Il termina sa lettre en se définissant  comme « un pauvre grimpeur qui n’a pas assez d’argent pour se lancer dans des procès. » Et pour rien au monde il n’aurait renoncé à considérer Messner, sur ce plan, comme un menteur.
Il en souffrait, car pour Claudio la montagne et l’alpinisme étaient toute sa vie, et qu’un grand alpiniste comme Messner ne fut pas irréprochable était pour lui très dérangeant.

Reinhold Messner en 2017 © AFP & Daniel Roland

En fait, les mentalités de Messner et de Barbier étaient surtout divergentes dans le domaine du « rapport à l’argent ». Claudio le considérait à certains égards comme un « tricheur ».
Il reconnaissait (et admirait) sa valeur en tant qu’alpiniste, mais n’appréciait pas sa réussite qu’il jugeait insolente (aux succès en montagne s’ajoutaient ses réussites sur le plan privé, ses succès universitaires, professionnels, etc.). Ce qui n’empêchait nullement l’admiration de Claudio pour les performances de Reinhold : en 1975, Claudio accueillit avec joie et enthousiasme la nouvelle que Messner et Peter Habeler avaient fait l’Hidden Peak (Gasherbrum I, 8068 m) en style alpin :
« C’est fini ! », proclamait-il. « L’Himalaya en style alpin, c’est le maximum, on ne pourra rien faire de mieux ! » Claudio était enthousiaste. Il l’aurait été plus tard lorsque Messner réalisa avec Habeler la première ascension de l’Everest sans oxygène.

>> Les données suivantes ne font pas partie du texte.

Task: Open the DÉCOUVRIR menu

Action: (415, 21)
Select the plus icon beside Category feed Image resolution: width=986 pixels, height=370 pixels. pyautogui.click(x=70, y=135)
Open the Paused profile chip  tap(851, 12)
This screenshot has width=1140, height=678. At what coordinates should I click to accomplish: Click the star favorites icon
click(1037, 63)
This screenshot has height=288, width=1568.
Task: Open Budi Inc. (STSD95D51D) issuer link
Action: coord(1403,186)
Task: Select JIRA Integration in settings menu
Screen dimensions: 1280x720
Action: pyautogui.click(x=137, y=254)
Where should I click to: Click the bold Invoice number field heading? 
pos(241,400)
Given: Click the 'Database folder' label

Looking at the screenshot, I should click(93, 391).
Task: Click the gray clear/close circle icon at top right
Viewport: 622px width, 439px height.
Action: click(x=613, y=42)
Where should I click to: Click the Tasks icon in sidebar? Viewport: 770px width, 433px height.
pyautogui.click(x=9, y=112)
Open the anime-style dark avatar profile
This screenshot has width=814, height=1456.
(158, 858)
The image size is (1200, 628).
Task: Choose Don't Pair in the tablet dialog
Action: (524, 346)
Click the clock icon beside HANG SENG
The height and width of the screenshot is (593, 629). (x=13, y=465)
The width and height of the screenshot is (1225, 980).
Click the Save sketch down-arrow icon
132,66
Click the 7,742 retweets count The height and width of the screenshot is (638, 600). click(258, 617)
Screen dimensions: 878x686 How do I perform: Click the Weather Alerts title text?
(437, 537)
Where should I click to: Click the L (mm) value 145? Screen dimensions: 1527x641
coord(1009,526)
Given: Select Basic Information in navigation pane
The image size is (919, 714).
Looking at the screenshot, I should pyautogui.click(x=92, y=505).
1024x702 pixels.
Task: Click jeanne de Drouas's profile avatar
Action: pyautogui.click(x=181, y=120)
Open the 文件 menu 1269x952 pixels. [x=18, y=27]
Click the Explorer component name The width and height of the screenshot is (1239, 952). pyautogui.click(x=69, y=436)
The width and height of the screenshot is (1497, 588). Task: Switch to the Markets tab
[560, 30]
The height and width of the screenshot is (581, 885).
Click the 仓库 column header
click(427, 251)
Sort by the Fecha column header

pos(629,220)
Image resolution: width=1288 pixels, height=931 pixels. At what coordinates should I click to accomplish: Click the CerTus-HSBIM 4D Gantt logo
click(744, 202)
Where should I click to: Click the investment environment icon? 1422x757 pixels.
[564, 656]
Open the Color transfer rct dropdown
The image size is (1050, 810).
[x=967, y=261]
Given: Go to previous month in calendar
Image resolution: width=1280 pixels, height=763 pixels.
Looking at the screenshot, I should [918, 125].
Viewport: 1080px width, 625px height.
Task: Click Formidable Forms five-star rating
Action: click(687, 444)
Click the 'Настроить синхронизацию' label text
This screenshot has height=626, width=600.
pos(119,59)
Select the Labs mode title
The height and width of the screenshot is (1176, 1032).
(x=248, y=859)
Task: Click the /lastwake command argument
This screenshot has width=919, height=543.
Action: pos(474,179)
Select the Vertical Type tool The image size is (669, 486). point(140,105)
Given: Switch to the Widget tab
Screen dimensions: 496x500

Il aurait continué à admirer celui qui devint le premier homme à avoir gravi les quatorze « 8 000 ».
Mais pour rien au monde il n’aurait été capable de renoncer à ses polémiques…

Qu’aurait-il dit s’il avait vu ensuite l’exceptionnelle réussite de Messner, la sponsorisation dont il bénéficiait, ses innombrables livres (plus de 60 ?), ses raids pédestres dans les régions les plus inhospitalières de l’Asie, en Arctique et en Antarctique, son élection au Parlement européen, sans oublier son château de Juval et la réalisation des « MMM, Messner Mountain Museums » (un ensemble de six musées relatifs à la montagne)… ?

(Source : Anne Lauwaert)

Sponsorisation (Bulletin du CAB, octobre 1980)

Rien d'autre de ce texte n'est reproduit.